Wrench in the Plan
by Jay Shirtz
Genre: Audiobook / Mystery, Thriller & Suspense / Crime
Length: 10 h 26 mins
Reviewed by Toni Woodruff | Content warnings: pedophilia, child sexual abuse
An edgy crime thriller singed with gritty realism and heartbreaking scandal
John Edmund Pike is a pedophile and a child killer.
He’s being trudged around Texas by FBI Agent Ray Winkle more on a publicity tour than a vengeance tour. It’s not humiliating for Pike. It seems almost to benefit him—giving him the exact kind of attention he seeks. But Winkle, however flawed he might be, isn’t doing it to help Pike; he’s trying to help families get closure after a string of them are struck with trauma from missing children.
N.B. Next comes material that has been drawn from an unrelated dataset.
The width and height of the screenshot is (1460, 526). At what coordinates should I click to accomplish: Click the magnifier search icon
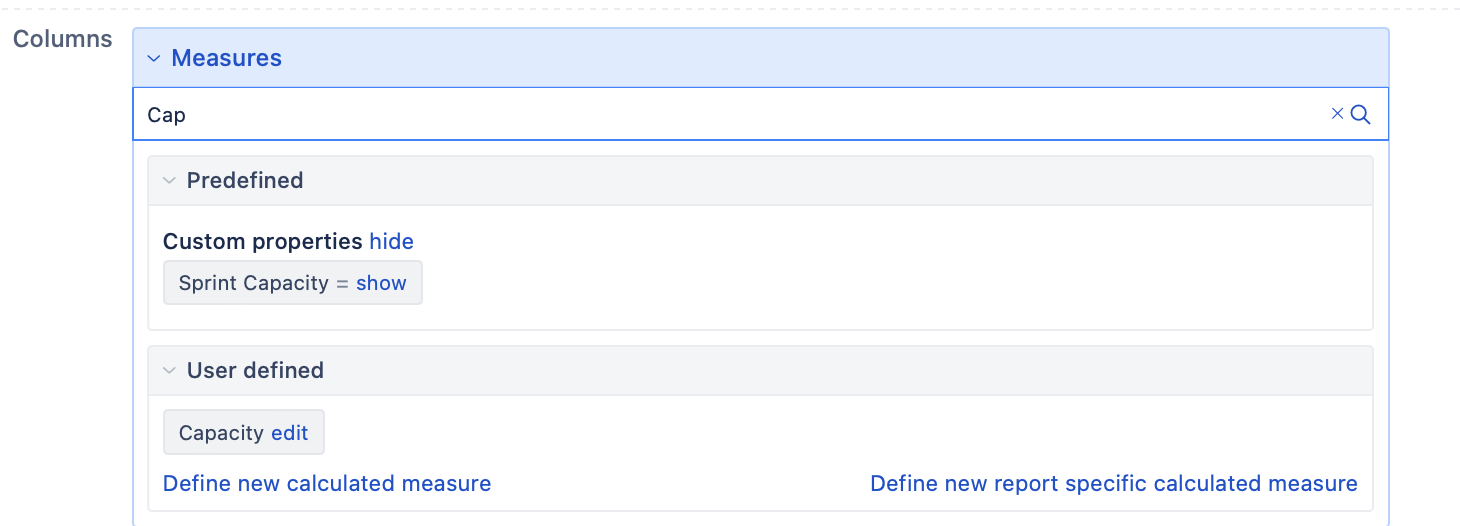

And yet, some families don’t want this kind of closure. Their pain is too raw and volatile. They’re seeking a different kind. That’s why a traumatized mother seeks the help of one Mr. Fontaine—a guy known around town to be able to “take care” of people, if you know what I’m saying.
Winkle, two ladies of the night—Brandy and Brandi—and their pimp Jimmy Sambuchi all play their part in a grand scheme to take down Pike. What results is a ruckus crime thriller with blood spilled and cinematic chases across the bayou.
Wrench In the Plan is the kind of late-night thriller you won’t be fighting to keep your eyes open for; you’ll be too busy clutching the sheets, dying to hit fast forward to find out what could come next. It’s gritty and dark and doesn’t shy away from anything. If you’re looking for jaw-dropping and spine-tingling crime, you’ve come to the right place.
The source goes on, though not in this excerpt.